Antes, ela vivia em uma casa de dois cômodos, no Jardim São Rafael, extremo sul de São Paulo, pagando R$ 400 de aluguel. O salário de R$ 1,3 mil do marido, trabalhador da construção civil, sempre minguava antes do fim do mês e a situação parecia não ter perspectiva de melhora. Mas, há um mês, a família se mudou para a nova casa, que levou dois meses para ser construída.

No entanto, a descrição não trata de uma residência convencional, de alvenaria, menos ainda de uma construção do programa Minha Casa, Minha Vida. A moradia de Juciara é um dos 600 barracos distribuídos em uma área de 84 mil metros quadrados, feitos de madeirite, pontaletes e telhas, na ocupação Jardim da União, no bairro Mangue Seco, no Grajaú, extremo sul da capital. “A gente morava num porão. A casa era abaixo do nível da rua, mofava muito, e não tinha onde as crianças brincarem. Agora é tudo diferente. Nós adoramos esse lugar”, relata Juciara.

Não que os problemas sejam inexistentes. As telhas, em geral doadas, têm rachaduras e as goteiras são frequentes. Quando chove forte, a enxurrada ainda passa pelas laterais de muitos barracos, que estão direto no chão de terra. Por isso a maior parte dos moradores investiu em fazer, ao menos, o contrapiso dos barracos.

A ocupação tem pouco mais de três meses e foi iniciada em 12 de outubro do ano passado. Boa parte dos moradores são remanescentes da ocupação em um terreno no Jardim Itajaí, iniciada em 27 de julho, a cerca de cinco quilômetros da nova área. Após seis despejos, sendo o último cheio de relatos de truculência, sumiço de pertences, uso de força excessiva pela Polícia Militar e a Guarda Civil Metropolitana, com bombas de efeito moral e balas de borracha, as famílias decidiram mudar de local.

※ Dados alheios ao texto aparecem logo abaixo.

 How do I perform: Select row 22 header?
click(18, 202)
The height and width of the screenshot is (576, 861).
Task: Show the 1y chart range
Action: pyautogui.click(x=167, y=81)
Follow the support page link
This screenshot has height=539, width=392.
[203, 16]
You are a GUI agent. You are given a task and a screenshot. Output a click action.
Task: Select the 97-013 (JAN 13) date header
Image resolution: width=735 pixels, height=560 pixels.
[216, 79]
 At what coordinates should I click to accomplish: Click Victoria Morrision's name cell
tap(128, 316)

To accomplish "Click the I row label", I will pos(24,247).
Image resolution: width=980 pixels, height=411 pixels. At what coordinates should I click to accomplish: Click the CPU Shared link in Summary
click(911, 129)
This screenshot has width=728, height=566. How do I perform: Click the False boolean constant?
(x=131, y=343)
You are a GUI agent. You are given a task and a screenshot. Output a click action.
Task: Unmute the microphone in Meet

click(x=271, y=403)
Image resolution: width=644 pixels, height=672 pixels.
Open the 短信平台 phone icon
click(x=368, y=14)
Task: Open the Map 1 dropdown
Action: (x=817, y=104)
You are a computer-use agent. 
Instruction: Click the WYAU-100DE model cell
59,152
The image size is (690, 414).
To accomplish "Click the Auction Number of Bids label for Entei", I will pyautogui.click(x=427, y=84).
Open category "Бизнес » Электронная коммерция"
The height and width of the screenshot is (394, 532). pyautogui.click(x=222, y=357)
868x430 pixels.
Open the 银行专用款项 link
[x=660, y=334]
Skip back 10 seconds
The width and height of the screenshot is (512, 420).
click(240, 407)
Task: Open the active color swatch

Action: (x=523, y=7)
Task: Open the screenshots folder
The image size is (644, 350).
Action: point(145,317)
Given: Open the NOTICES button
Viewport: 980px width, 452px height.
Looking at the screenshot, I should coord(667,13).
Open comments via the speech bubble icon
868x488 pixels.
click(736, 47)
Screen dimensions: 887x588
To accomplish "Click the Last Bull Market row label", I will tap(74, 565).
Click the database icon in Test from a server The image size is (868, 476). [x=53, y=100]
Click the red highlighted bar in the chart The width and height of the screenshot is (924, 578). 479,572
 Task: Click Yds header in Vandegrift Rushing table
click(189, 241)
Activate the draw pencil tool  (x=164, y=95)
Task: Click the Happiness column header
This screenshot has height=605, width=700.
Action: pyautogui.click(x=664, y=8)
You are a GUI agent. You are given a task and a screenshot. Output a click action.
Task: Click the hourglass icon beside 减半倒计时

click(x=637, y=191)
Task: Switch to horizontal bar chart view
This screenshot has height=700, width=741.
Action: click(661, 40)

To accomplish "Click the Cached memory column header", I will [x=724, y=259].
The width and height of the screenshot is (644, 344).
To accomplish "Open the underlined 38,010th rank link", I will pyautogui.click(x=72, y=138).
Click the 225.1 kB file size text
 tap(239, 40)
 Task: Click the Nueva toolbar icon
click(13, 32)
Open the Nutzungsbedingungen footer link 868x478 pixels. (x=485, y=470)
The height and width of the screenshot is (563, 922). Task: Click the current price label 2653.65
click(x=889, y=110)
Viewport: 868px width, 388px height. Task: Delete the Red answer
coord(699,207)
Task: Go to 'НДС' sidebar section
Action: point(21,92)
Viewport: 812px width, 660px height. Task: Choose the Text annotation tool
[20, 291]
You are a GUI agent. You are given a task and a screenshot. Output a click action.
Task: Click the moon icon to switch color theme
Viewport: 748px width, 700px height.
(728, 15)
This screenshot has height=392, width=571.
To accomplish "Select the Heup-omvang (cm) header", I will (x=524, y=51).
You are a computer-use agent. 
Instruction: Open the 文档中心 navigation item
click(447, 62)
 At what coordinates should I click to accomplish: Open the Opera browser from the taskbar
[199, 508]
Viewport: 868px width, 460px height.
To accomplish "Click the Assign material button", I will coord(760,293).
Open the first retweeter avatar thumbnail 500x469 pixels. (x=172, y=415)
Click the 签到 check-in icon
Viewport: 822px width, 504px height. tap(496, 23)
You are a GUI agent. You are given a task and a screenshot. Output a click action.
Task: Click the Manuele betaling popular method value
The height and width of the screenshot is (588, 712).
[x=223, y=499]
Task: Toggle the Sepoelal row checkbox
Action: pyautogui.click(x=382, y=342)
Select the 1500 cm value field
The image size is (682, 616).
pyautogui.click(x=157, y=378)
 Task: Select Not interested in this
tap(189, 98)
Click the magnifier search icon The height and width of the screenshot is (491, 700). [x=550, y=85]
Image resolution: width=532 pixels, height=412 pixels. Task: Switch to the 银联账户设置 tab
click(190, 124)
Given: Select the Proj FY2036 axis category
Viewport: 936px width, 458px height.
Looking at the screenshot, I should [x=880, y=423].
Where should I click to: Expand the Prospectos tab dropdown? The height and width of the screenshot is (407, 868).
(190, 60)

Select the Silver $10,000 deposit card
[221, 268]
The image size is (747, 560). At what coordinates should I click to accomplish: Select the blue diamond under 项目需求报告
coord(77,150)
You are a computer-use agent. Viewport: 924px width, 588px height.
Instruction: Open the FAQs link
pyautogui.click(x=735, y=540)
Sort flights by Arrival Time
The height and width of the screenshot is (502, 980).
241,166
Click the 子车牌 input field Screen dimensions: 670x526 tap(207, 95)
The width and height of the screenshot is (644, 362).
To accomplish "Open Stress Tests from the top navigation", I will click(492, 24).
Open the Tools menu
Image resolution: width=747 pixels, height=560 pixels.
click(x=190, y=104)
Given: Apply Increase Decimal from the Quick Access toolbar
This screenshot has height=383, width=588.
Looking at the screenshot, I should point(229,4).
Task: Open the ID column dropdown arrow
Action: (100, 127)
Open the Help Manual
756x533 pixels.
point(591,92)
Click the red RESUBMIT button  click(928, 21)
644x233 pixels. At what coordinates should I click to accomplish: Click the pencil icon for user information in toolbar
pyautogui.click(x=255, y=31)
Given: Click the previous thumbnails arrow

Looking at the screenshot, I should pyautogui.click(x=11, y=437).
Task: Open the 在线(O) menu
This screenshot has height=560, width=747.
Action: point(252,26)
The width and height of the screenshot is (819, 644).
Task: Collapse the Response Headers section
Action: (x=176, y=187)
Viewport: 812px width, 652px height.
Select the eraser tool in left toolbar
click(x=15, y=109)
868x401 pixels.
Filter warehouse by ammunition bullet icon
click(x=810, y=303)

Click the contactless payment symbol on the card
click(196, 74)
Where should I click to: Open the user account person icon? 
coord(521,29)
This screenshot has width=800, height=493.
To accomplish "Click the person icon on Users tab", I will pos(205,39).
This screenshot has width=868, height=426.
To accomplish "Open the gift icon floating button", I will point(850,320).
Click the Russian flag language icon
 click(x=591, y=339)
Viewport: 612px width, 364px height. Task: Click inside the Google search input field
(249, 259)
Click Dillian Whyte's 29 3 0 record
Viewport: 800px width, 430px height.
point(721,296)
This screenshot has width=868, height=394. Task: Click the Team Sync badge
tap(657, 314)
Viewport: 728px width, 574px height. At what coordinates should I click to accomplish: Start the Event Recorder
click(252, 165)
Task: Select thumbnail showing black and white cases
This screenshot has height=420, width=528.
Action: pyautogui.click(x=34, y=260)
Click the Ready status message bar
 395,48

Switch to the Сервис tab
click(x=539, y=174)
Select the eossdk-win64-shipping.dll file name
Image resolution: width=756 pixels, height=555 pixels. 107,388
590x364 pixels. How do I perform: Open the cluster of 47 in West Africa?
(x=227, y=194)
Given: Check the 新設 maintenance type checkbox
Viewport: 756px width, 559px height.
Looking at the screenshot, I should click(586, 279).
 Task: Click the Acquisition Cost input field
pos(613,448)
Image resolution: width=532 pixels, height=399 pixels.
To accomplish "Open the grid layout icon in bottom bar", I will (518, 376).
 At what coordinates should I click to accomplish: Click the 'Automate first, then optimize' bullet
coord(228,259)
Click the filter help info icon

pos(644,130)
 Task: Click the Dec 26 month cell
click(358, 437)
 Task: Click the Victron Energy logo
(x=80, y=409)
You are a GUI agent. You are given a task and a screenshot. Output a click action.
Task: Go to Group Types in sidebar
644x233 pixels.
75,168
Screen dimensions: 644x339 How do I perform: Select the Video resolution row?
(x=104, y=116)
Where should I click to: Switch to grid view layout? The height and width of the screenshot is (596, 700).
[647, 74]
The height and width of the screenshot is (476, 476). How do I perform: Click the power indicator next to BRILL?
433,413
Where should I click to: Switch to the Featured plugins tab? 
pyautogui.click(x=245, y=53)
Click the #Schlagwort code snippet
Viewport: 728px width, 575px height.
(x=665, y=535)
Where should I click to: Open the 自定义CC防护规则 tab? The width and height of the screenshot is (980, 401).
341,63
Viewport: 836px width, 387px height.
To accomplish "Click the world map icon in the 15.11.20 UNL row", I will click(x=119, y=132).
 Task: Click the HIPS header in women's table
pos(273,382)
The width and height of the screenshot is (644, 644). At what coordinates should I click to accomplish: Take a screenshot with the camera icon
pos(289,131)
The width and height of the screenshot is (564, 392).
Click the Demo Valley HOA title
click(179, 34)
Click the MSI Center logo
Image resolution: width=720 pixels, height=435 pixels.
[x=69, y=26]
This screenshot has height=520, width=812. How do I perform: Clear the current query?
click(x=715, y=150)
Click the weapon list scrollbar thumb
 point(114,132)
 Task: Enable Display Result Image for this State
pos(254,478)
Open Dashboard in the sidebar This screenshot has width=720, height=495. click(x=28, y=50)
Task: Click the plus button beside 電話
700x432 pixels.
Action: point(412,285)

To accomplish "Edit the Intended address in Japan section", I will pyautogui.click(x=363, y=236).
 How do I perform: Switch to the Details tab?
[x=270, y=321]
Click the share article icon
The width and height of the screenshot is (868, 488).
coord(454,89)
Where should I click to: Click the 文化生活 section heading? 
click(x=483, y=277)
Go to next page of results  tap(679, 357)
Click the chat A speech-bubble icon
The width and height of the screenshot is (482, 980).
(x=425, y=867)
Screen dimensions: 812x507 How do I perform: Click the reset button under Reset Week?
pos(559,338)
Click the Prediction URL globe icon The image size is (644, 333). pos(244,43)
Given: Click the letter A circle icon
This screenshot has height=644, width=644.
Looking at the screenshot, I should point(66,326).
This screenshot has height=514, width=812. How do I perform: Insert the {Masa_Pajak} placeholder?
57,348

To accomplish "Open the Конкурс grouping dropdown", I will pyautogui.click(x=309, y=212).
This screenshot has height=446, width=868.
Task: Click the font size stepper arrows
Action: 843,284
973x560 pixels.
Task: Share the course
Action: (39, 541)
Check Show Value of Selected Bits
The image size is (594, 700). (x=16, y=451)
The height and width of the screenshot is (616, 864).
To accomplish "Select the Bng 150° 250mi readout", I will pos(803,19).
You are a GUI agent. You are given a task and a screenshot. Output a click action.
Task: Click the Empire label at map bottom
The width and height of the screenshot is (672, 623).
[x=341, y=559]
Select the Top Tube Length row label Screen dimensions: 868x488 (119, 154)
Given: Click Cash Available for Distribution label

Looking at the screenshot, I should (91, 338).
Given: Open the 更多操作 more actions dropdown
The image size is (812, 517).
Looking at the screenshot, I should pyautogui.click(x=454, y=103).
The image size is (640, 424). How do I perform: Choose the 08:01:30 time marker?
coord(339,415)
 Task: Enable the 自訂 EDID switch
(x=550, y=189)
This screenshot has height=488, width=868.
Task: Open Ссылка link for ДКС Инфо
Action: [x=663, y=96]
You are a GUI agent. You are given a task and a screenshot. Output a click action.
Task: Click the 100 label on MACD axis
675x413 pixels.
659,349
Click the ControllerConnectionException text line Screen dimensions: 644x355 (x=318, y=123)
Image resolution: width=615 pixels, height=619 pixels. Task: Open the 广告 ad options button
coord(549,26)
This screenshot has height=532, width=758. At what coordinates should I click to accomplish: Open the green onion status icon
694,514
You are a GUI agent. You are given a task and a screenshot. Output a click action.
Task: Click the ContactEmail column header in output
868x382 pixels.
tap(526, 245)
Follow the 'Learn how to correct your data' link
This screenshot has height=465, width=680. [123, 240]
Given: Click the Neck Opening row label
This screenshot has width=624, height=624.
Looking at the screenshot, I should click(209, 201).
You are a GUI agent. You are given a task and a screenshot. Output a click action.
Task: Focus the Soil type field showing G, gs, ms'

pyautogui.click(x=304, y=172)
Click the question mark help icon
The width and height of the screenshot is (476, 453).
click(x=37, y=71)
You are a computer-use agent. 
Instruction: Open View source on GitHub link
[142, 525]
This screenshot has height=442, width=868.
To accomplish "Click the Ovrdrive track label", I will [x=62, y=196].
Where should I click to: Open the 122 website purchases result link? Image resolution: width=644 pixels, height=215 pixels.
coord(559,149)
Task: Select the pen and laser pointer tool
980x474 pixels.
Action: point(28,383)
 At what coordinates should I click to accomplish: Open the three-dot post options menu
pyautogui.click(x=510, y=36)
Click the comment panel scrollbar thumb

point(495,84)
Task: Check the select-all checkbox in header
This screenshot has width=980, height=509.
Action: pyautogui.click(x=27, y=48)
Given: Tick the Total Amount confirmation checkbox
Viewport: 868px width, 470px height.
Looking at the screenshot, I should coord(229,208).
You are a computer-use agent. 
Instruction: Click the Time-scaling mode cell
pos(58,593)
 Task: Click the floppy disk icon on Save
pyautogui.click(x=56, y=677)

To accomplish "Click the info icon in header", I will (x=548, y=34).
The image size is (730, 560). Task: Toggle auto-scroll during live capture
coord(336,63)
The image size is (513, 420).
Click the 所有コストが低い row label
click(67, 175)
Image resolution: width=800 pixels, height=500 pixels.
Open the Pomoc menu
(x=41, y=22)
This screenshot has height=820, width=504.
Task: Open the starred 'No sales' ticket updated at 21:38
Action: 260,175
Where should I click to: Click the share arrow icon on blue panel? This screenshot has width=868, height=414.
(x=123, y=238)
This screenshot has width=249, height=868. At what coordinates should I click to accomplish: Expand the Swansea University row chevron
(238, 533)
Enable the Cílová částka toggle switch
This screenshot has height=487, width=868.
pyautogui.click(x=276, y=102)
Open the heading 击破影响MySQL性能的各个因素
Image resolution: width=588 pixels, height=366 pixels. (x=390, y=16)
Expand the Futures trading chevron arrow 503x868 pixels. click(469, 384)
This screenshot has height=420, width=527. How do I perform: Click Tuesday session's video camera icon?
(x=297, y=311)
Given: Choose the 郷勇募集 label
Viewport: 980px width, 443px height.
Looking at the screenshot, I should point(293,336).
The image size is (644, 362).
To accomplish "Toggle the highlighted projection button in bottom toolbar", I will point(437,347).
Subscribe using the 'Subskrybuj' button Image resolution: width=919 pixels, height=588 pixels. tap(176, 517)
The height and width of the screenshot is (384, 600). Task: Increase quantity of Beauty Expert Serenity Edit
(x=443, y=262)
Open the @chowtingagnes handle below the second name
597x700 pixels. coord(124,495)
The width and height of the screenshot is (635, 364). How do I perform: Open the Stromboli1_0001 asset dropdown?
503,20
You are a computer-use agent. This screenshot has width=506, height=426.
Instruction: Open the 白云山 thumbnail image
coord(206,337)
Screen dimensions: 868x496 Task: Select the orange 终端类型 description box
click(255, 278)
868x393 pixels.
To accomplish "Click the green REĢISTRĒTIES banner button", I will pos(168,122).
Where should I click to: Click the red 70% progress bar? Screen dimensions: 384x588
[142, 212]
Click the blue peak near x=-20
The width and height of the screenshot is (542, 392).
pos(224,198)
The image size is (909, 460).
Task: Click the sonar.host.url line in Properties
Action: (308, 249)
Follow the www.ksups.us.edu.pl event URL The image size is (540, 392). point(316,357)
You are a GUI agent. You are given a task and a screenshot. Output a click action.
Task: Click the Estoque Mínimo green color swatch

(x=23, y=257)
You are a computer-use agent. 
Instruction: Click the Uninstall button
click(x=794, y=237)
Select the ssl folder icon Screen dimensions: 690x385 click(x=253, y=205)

À época do despejo, a subprefeita da Capela do Socorro, Cleide Pandolfi, afirmou que não iria permitir uma nova favela na região. Porém, essa ocupação passa ao largo do estereótipo.

Todos os moradores foram cadastrados em uma lista de controle. Cada grupo tem um coordenador, que é escolhido pelos vizinhos e fica dois meses nesta fundação.

A Rede de Comunidades do Extremos Sul de São Paulo, que organiza a ocupação, está negociando com a prefeitura de São Paulo e a Companhia de Desenvolvimento Habitacional Urbano (CDHU) para estabelecer moradias populares na área. Em outra frente, em parceria com a Usina – coletivo de arquitetura –, a Rede está desenvolvendo um projeto habitacional compatível com o terreno e a área verde.

Enquanto isso, os moradores vão construindo um novo bairro. A rua de entrada é larga, assim como as que cortam as áreas centrais dos dez grupos. Cada barraco pertence a um desses grupos e tem numeração própria. Todos os barracos têm energia elétrica, puxada de um dos três pontos em que os eletricistas locais fizeram ligações gerais. A água encanada também é encontrada em todas as moradias, no mínimo, em uma pia na cozinha. Alguns barracos têm até chuveiro elétrico.

A energia passa por postes improvisados, a cerca de três metros de altura. Alguns têm lâmpadas para iluminar a passagem. Pendurado em um dos pontos de energia, o eletricista Deilson Alves de Oliveira, 40 anos, que há 20 trabalha no ramo, passava uma nova fiação pelo terreno. “Estamos distribuindo melhor para não ter risco. Conseguimos doação dos próprios moradores e arrecadamos dinheiro fazendo bingos. Com isso pudemos comprar a fiação adequada para evitar queda de energia e perigo de incêndio”, explicou.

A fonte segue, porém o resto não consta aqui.